High-priority TODO list
=======================

o Looks like IMGT sometimes makes a release where all the FASTA files for
  a given organism are empty. For example, in release 202530-1, all the
  IG*.fasta and TR*.fasta files for Mus_musculus_C57BL6J are empty.
  Problem is that

    install_IMGT_germline_db("202530-1", "Mus_musculus_C57BL6J",
                             without.intdata=TRUE, without.auxdata=TRUE)

  seems to work but creates an empty germline db that is unusable.
  It also breaks 'list_germline_dbs(long.listing=TRUE)'.
  So instead we should fail early and loudly with a clear error message.
  Seems that the early check should be in install_germline_db() or
  create_germline_db().

o Take a look at:
    install_IMGT_germline_db("202614-2", "Ovis_aries")
    # Error in data.frame(allele_name = allele_names, ...  :
    #   row names contain missing values

o Maybe replace 'without.intdata' and 'without.auxdata' arguments with
  'with.intdata' and 'with.auxdata'. With default of TRUE for 'with.intdata'
  and "auto" for 'with.auxdata' ("auto" meaning "include the computed auxdata
  if it's complete").

o Fill missing documentation:
  - add extract_auxdata_from_ogrdb_json() example in
    man/download_OGRDB_germline_json.Rd;
  - document 'with.auxdata' and 'imgt.fasta' arguments of
    install_custom_germline_db();
  - document 'without.auxdata' argument of install_IMGT_germline_db();
  - add example to man/auxdata-IO.Rd;
  - document the *_ndm_data functions (ndm_data-IO.Rd file).

o Support the "engineered mouse" use case.

o Question for the IMGT folks: IMGT human J allele IGLJ2A*01 has a codon
  start set to 1, which is surprising for the various reasons explained
  in the comment preceding .EXCLUDED_IMGT_HUMAN_J_ALLELES in file
  R/install_IMGT_germline_db.R

o Question for William Lees: It's not clear whether the j_cdr3_end reported
  reported in OGRDB json files is 0-based or 1-based or something else.
  See IMPORTANT NOTE in R/download_OGRDB_germline_json.R for the details.

o Why are some of the V alleles provided by IMGT "truncated" at the 3' end
  before they reach the end of their FWR3?
  This is the case for 34 human V alleles and 82 mouse V alleles.
  To identify them e.g. for mouse:

    db_name <- "IMGT-202614-2.Mus_musculus.IGH+IGK+IGL"
    V_alleles <- load_germline_db(db_name, region_types="V")
    intdata <- load_intdata(db_name)
    stopifnot(identical(names(V_alleles), intdata[ , "allele_name"]))
    seq_lens <- width(V_alleles)  # same as lengths(V_alleles)
    table(seq_lens < intdata$fwr3_end)  # 82 are truncated (out of 865)
    head(subset(intdata, seq_lens < fwr3_end))

  A more straightforward way to identify them is to look at the gapped
  sequences.
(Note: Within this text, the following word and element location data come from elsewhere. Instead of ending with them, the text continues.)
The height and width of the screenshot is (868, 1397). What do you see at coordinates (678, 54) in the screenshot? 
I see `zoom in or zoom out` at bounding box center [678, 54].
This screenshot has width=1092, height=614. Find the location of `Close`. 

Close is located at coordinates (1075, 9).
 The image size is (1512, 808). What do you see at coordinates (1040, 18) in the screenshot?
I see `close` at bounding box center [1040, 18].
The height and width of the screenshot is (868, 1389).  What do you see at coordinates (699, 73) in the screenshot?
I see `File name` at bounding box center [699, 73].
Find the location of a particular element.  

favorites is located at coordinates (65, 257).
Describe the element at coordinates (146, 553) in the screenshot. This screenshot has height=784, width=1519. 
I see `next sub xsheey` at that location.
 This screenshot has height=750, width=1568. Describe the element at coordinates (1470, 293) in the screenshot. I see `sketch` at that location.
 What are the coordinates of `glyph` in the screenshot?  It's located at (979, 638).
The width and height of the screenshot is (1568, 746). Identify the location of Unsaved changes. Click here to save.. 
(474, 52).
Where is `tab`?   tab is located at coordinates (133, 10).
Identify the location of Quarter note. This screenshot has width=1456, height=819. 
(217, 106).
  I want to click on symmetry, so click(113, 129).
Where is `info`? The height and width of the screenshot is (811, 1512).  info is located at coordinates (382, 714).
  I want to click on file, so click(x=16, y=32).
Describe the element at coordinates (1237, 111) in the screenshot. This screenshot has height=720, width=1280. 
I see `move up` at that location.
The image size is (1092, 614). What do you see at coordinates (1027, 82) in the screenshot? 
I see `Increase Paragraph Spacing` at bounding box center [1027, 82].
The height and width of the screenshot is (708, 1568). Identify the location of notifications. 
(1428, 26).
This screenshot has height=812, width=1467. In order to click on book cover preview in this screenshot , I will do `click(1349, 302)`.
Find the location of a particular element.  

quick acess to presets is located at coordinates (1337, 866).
See how we compute 'has_incomplete_fwr3'
  in '?parse_imgt_fasta_headers' for the details.

o Maybe revisit example 2. in '?compute_V_gene_delineations'.

o The augment_germline_db_*() functions are not doing the right thing
  with the internal and auxiliary data. This needs to be addressed.
  This might require deprecating and replacing them with something
  completely different (e.g. something based on install_custom_germline_db()).

o install_custom_germline_db.Rd() must enforce loci-specification (e.g.
  IGH+IGL) in the name of the custom db. Not having the loci embedded
  in the name of a germline db breaks list_germline_dbs(long.listing=TRUE).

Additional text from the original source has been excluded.